Your objective: Identify every line in the records below that contains the word "link", and copy each of those lines.

Supplied material:
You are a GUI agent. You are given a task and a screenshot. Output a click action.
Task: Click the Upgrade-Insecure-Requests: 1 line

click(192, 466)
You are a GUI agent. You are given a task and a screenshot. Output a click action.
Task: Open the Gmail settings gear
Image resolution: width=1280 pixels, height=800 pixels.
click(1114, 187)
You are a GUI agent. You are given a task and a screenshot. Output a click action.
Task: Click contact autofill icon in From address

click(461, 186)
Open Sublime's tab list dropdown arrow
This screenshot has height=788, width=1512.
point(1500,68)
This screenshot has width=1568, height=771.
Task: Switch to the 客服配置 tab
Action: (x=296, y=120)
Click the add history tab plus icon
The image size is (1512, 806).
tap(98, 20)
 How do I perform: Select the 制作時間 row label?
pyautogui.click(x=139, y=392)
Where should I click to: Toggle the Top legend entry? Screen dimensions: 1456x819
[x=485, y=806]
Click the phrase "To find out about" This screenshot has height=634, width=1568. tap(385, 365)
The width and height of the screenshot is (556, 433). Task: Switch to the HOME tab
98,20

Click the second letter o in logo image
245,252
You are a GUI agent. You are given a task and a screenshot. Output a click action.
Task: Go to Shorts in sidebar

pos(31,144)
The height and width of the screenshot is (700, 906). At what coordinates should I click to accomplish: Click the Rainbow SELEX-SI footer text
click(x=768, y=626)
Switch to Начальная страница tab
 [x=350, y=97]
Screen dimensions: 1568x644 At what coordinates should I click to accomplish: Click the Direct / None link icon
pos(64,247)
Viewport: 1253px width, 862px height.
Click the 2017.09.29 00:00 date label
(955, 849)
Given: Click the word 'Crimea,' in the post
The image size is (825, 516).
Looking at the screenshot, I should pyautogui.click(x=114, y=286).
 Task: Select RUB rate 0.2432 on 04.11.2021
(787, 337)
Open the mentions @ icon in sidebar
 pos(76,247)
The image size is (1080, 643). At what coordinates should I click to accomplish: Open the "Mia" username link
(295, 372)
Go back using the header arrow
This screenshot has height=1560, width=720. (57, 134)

Result below:
Screen dimensions: 1568x644 At what coordinates should I click to accomplish: Click the Direct / None link icon
The image size is (1080, 643). At what coordinates should I click to accomplish: Open the "Mia" username link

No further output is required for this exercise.